If Someone Passes Out
An intoxicated person who is unconscious or cannot be woken up needs immediate medical attention. Call emergency services right away. While waiting, place the person in the recovery position: lying on their left side, with their right knee bent forward to prevent them from rolling onto their stomach, and their head resting on their right hand to keep the airway open. This position helps prevent choking if they vomit while unconscious.
Do not leave them on their back. Do not leave them alone.
Signs of Alcohol Poisoning
There’s a critical difference between someone who is very drunk and someone who is experiencing alcohol poisoning. Call 911 if you see any of the following, even just one:
- Slow breathing: fewer than eight breaths per minute
- Irregular breathing: gaps of 10 seconds or more between breaths
- Skin that looks blue, gray, or unusually pale
- Low body temperature (skin feels cold and clammy)

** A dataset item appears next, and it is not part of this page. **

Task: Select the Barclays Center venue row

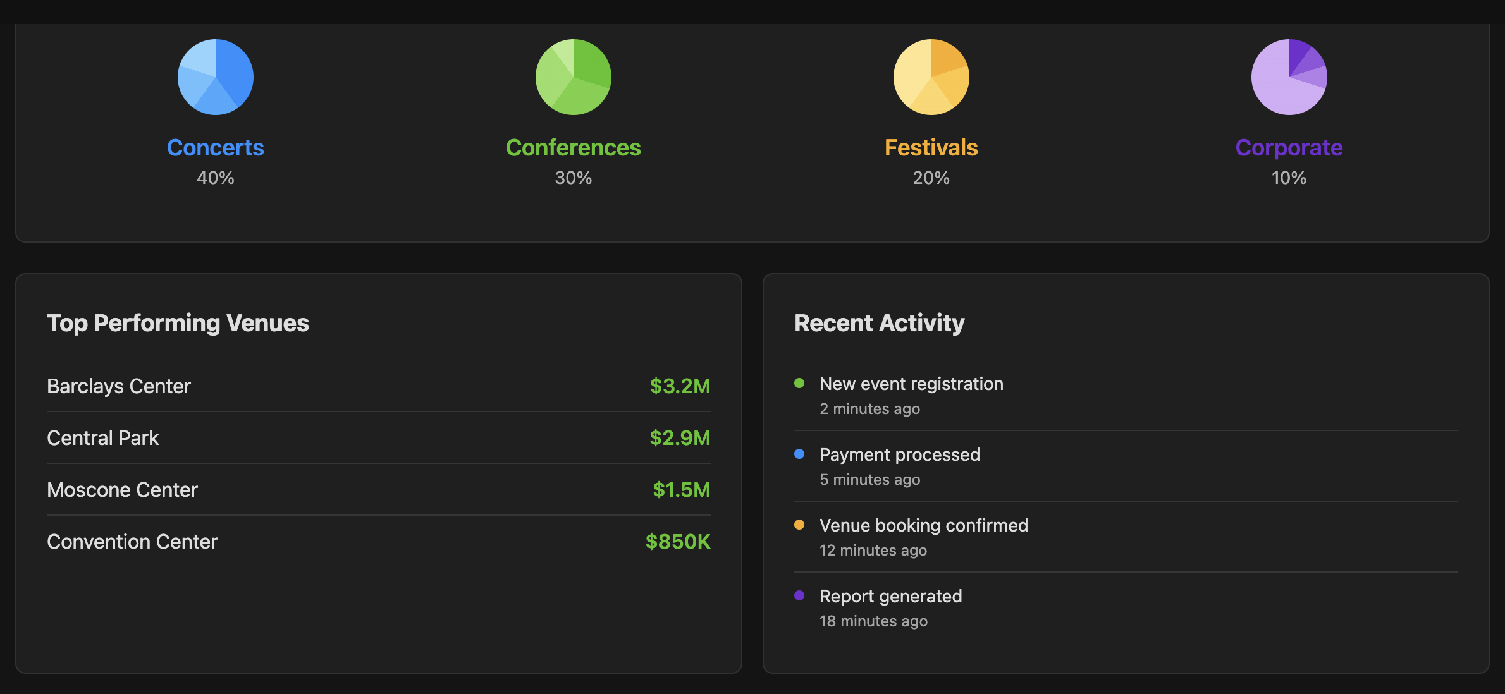Action: [379, 386]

- Inability to stay conscious or be woken up
Alcohol poisoning can cause body temperature to drop low enough to trigger cardiac arrest. You do not need to see all of these signs before calling for help. One is enough.

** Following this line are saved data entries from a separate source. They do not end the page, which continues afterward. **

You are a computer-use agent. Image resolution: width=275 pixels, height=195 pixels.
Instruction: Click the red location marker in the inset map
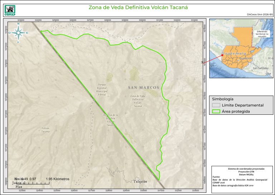[x=203, y=62]
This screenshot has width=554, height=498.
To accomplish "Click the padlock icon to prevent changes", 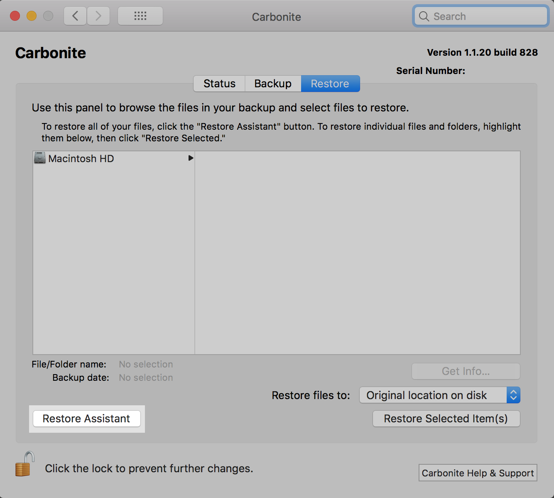I will pyautogui.click(x=24, y=464).
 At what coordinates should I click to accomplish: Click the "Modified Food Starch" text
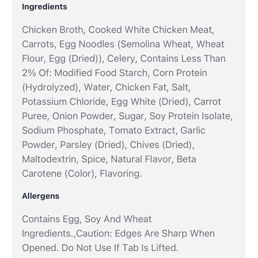pyautogui.click(x=102, y=73)
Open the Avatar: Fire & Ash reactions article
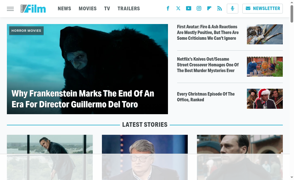This screenshot has width=294, height=180. pyautogui.click(x=208, y=33)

Be Careful With Pain Relievers
It’s tempting to offer someone a painkiller to ease the headache that comes with heavy drinking, but this decision matters more than most people realize. Acetaminophen (Tylenol) is processed by the liver, and combining it with alcohol increases the production of a toxic byproduct that can damage liver cells. This risk is especially high in people who drink regularly.
NSAIDs like ibuprofen (Advil) and aspirin already raise the risk of gastrointestinal bleeding on their own. Alcohol significantly amplifies that risk. If the person needs pain relief, waiting until the alcohol has cleared their system is the safer choice.
Realistic Recovery Timelines
Since the liver clears about one drink per hour, you can roughly estimate when someone will be sober based on how much they consumed. Someone who had four drinks over two hours still has about two hours of processing left after their last drink. Someone who had eight drinks at a party ending at midnight likely won’t be fully clear of alcohol until at least 6 or 7 a.m., possibly later depending on body weight, sex, and liver health.
These are averages. Women generally metabolize alcohol more slowly than men. People with liver damage process it slower still. The only truly reliable way to know if alcohol has left someone’s system is time. There are no shortcuts, only patience and keeping the person safe while the clock runs.
Long-Term Nutrient Concerns
For someone who drinks heavily on a regular basis, the effects go beyond a single night. Chronic alcohol use depletes thiamine (vitamin B1), a nutrient the brain needs to function properly. Alcohol interferes with thiamine at multiple levels: people who drink heavily tend to eat poorly, alcohol reduces the gut’s ability to absorb thiamine, and it impairs cells’ ability to use whatever thiamine they do take in. Chronic alcohol use also depletes magnesium, which compounds the problem because magnesium is needed for thiamine-dependent enzymes to work.
Restoring thiamine through diet or supplementation, combined with reducing alcohol intake, has been shown to reverse some of the cognitive effects of deficiency, including improvements in working memory. For anyone helping a person who drinks frequently, encouraging better nutrition during sober periods is one of the most meaningful things you can do.